I don't think so. The subsidy is not 'spent' since it's an 'implicit' subsidy. Up to the crash branches were generating a profit for the big banks. Deloitte estimated something like £3 billion per year in profits at branch level. The picture in any case is too skewed by perverse banking practices [endless mis selling scandals-boycott busting-money laundering and derivatives gambling] to apply a simple rule of thumb allocation of revenues and profits between 'investment'[sic] activities and retail/loan activities which tend to dominate in branch networks. The latter was once a core activity, the former is a heads the bank wins and tails we lose activity that doesn't take full account of losses in the 'catastrophe' years. Without such implicit subsidies its doubtful the big banks could afford to take the excessive risks the square mile specialises in.
p156, In any case we are talking about direct subsidies to London here. Subsisides to organisations that happen to be in London don't really count, implicit or not, because they'd get those subsidies whether they were in London, Edinburgh, Manchester, or indeed, Barnstaple. It's like saying defence spending is a subsidy to London, because most of the MoD is in London, but we'd spend just as much on "defence" if the none it was being spent in London:
Bayard. Well direct subsidies might be the subject...or not. However your 'defense analogy' is questionable. If the 'implicit' subsidies were not almost entirely responsible for excessive risk taking which doesn't really occur in the regional branch network [apart from the risk of mis selling products to joe public and then getting hit with big fines further down the road]but rather in the City and its environs. If it were evenly distributed so benefiting regions and City alike it would be another matter. So this is a leg up for London whether one likes it or not.

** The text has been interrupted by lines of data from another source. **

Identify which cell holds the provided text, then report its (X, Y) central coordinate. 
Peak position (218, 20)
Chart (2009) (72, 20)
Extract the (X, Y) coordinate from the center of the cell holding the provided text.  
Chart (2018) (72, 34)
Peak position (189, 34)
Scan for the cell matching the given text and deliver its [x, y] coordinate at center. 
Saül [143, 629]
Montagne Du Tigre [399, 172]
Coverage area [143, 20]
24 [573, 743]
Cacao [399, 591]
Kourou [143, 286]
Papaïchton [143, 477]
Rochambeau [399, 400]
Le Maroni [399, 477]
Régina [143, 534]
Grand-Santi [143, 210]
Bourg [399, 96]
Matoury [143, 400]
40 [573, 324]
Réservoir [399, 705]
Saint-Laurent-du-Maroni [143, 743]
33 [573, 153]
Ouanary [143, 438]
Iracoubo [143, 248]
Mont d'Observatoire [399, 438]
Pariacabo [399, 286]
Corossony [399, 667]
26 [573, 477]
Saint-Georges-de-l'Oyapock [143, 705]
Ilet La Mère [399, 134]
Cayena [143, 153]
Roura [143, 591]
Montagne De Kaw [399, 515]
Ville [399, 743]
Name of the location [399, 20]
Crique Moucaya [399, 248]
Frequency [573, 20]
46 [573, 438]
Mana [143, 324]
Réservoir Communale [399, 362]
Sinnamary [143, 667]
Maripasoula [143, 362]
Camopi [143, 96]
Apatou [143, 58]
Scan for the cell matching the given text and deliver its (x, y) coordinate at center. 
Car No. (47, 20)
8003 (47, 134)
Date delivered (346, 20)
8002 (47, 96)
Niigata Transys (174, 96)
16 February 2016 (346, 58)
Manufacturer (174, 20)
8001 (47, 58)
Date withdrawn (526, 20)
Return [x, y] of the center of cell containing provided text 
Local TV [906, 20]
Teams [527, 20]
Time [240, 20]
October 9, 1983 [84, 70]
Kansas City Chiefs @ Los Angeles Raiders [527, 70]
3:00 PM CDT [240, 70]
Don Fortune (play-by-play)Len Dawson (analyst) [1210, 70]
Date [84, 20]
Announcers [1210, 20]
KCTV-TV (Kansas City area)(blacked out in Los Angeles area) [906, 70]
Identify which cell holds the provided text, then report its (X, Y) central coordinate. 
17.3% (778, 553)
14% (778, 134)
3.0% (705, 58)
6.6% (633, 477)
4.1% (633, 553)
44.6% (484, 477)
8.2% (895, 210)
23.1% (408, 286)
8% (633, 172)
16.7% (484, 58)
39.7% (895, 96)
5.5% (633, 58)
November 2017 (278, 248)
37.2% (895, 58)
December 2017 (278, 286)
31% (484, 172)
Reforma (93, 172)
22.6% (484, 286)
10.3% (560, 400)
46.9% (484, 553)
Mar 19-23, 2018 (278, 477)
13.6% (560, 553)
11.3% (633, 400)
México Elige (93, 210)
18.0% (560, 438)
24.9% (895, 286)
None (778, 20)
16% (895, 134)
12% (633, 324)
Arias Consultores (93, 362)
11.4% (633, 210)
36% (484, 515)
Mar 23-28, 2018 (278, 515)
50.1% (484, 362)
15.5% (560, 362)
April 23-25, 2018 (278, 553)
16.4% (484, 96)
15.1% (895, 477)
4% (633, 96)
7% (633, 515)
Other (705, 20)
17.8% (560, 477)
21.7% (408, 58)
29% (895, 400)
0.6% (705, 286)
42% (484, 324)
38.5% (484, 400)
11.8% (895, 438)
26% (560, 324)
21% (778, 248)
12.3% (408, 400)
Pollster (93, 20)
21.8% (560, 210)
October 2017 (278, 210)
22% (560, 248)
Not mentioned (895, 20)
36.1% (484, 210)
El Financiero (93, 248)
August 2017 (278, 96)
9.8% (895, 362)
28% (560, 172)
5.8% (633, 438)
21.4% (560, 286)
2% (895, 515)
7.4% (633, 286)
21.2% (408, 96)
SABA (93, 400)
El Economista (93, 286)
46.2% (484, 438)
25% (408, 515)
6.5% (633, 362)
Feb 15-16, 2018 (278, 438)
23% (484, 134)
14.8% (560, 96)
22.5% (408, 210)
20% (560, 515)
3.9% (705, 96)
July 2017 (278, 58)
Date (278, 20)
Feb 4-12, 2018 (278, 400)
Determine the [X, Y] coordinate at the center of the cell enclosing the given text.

Re government departments; Less than a decade ago, a conservative minister in Norway decided to ship off some departments, typically "overseeing" entities, all around the country. Everyone wailed, especially the left, "breaking up established routines/families/children", all sorts of arguments. After the fact, it's clear that more than 90% in the hub did not move, and quit instead, presumably found other jobs, and the departments have been evaluated as doing the exact same job as before out in the sticks. It can then be concluded that the net effect was positive, since several hundred workers could apparently easily fill other well-paid jobs (some maybe even in the private sector) in the hub, while smearing the same subsidy around the country in lower rent areas, and made the economy a little bit richer as a whole.
The point is that, higher government departments are, for better or worse, large employers. They are not drivers of economic growth, but when they locate in high-rent areas, they drive rents without adding to the growth. If that makes sense?